SUPPLIED TEXT |
-- Opening Marker --

Elaine Fahey (City, University of London)
How EU law travels, how it is forced upon or foisted upon or voluntarily accepted by third countries, partners, associations or regions is a vast multi-disciplinary question. Brexit has exposed an important debate as to the gap between the travel of EU law and how much ‘travel’ partners need to expect, comply with or develop. Brexit has also exposed an interesting question as to how much the EU clearly communicates or advocates the transfer of its rules to a partner country. Brexit will arguably become an important case study of the reach of EU law and a high level of regulatory alignment- as a starting point. This blog focusses upon the portrayal of the travel of EU law from a multi-disciplinary perspective. It considers global governance, law and international relations, political economy and international law.
The reality of contemporary globalisation where there are limited rule-makers and multiple rule-takers in a tricky balance of global power. The lexicon or vocabulary of ‘rule-makers’ and ‘rule-takers’ comprises a vast multidisciplinary literature depicting the development of global power and standard-setting. It is a literature which in contemporary times is mainly focussed upon Brazil, China, India and Mexico, working within the global legal order as a system of rules evolved from the so-called post-‘Washington Consensus’ as to markets and the regulatory state. Much of the literature focuses upon the size of China and its emerging role in the global legal order as it seeks to establish its own place but until recently did not focus upon the EU. A ‘rule-taker’ is considered universally to be an adverse state of affairs where the power dynamic puts the rule-taker at a position of less influence, authority and significance than the ‘rule-maker’, there is a certain over-simplification of such debates to portray a state of affairs as a binary ‘either’ or ‘e-ither’.
Law and international relations
The reach of EU law is charted in literature over several decades. The reach of EU law encompasses the perceived ‘spillover’ effect of EU regulatory standards on US rules in the realm of, inter alia, genetically modified foods, data privacy standards and chemical safety rules (‘The so-called Brussels Effect’); the extent to which EU legal rules are actually transplanted in the US: for example, the transposition of EU environmental standards in California, Boston and Maine. The incorporation of EU vehicle emissions standards into Chinese and Japanese law, EU makeup standards in Malaysia and innovative transfers of policies from the EU to the US in socio-economic fields of law. It arguably also spans the internationalisation of EU law and Europeanisation of international law as a phenomenon in non-economic fields of law, as much as technical and administrative procedures and standards in, for example, environmental and food law. Yet there is a significant challenge in formulating EU Global action and its effects. One of the most controversial aspects of EU law remains its tendency to provoke convergence with entities not seeking, wanting or striving for the active components of convergence. it is also important to note how so many scholars can also be at cross-purposes with one another highlighting the methodological challenges of the span of EU law.
Political economy scholars have recently demonstrated how EU ‘next generation’ trade agreements do not amount to rule-taking with EU law, instead they tend to promote ‘alignment’. Young has sought to show how across a spectrum of regulatory issues there has been very limited regulatory co-ordination of the EU with third country partners. Young’s work is extremely significant for it shows the nuances that are required to investigate reach, depth and breadth. Others however disagree. Wolfe would contend that the ‘Brussels Effect’ trumps Young’s nuancing of exportation. As Wolfe states pithily, Young’s work may be the rule- but Bradford’s Brussels Effect may also prove an important exception in key fields. These are significant debates in political economy as to the travels of EU rules which looks only set to continue, not dissipate.

-- Closing Marker --

GIVEN DATA |
-- Opening Marker --

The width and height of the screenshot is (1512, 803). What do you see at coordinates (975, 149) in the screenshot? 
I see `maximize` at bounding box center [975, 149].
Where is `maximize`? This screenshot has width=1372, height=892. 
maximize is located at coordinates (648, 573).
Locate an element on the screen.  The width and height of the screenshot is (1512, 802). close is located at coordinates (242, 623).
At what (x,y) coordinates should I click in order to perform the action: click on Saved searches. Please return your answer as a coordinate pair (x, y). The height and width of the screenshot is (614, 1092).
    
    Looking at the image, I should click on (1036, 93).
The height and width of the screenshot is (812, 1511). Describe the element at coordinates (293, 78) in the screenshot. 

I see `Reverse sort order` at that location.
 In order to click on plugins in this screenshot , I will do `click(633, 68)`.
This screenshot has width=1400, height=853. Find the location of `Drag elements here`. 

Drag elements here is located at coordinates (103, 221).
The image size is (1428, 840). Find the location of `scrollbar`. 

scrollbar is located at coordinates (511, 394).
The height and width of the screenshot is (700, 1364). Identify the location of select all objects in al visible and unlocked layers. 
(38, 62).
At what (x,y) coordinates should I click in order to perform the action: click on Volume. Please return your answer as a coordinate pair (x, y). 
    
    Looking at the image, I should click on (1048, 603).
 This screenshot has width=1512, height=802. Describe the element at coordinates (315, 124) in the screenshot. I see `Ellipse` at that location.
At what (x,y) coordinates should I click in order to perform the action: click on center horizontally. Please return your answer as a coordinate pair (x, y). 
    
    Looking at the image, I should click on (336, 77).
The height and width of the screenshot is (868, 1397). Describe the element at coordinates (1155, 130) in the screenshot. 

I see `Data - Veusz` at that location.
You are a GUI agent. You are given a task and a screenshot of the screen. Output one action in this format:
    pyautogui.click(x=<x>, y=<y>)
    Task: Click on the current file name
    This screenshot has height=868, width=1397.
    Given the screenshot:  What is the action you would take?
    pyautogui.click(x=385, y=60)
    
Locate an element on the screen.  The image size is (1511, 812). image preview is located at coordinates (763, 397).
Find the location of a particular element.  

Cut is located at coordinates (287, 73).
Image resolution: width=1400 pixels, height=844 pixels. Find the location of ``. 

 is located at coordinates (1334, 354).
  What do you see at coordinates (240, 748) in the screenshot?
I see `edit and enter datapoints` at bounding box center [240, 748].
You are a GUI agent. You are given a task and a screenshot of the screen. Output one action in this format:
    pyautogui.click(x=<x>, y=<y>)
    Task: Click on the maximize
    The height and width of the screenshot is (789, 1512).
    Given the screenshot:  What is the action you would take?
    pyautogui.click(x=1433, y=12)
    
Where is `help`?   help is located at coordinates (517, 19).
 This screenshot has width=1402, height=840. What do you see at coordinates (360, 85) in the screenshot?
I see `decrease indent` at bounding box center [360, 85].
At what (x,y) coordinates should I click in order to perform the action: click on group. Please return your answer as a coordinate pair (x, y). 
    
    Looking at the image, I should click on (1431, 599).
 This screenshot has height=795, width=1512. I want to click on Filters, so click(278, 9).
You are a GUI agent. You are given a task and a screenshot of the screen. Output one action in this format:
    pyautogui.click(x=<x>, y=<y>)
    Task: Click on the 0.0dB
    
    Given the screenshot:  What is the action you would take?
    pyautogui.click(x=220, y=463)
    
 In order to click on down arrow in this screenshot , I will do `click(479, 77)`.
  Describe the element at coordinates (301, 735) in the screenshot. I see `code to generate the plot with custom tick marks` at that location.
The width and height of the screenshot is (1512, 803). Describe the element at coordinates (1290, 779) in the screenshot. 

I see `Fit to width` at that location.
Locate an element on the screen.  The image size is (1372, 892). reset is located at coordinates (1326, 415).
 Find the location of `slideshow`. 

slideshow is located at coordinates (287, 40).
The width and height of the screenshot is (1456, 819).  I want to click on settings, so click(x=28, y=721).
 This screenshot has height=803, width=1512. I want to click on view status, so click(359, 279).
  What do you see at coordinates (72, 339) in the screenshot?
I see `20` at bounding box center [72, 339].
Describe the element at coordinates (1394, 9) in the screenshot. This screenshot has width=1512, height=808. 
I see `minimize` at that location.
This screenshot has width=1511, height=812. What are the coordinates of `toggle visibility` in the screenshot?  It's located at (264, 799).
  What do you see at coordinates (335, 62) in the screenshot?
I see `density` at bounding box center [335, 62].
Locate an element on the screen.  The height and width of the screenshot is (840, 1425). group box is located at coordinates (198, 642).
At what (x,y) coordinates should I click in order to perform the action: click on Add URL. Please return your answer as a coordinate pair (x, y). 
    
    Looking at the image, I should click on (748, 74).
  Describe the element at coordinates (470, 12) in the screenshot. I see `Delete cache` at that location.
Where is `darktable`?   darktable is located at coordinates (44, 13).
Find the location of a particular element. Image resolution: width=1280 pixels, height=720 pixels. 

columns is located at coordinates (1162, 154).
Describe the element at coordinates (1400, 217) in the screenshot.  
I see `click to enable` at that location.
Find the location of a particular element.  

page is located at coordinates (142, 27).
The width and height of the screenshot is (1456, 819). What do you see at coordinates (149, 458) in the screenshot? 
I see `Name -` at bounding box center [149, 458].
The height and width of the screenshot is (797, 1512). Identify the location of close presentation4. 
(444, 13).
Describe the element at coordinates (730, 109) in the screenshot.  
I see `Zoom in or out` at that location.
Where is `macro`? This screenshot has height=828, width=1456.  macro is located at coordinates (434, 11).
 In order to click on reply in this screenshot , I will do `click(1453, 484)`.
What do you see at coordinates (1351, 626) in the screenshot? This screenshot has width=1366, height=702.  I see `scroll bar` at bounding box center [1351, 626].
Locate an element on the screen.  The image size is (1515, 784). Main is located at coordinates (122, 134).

-- Closing Marker --

TASKS TO PERFORM |
**1)** Which four countries does the text on the travel of EU law say the contemporary literature on rule-makers and rule-takers mainly focuses upon?
**2)** Summarize the text on the travel of EU law in two sentences.

ANSWERS IN ORDER |
**1)** Brazil, China, India, Mexico

**2)** Brexit has exposed debates about how far EU law travels to partner countries and how clearly the EU advocates transferring its rules, and the blog examines this from several disciplinary perspectives. Literature has charted the reach of EU law over decades, including the "Brussels Effect," while political economy scholars disagree over whether EU trade agreements amount to rule-taking or only promote alignment.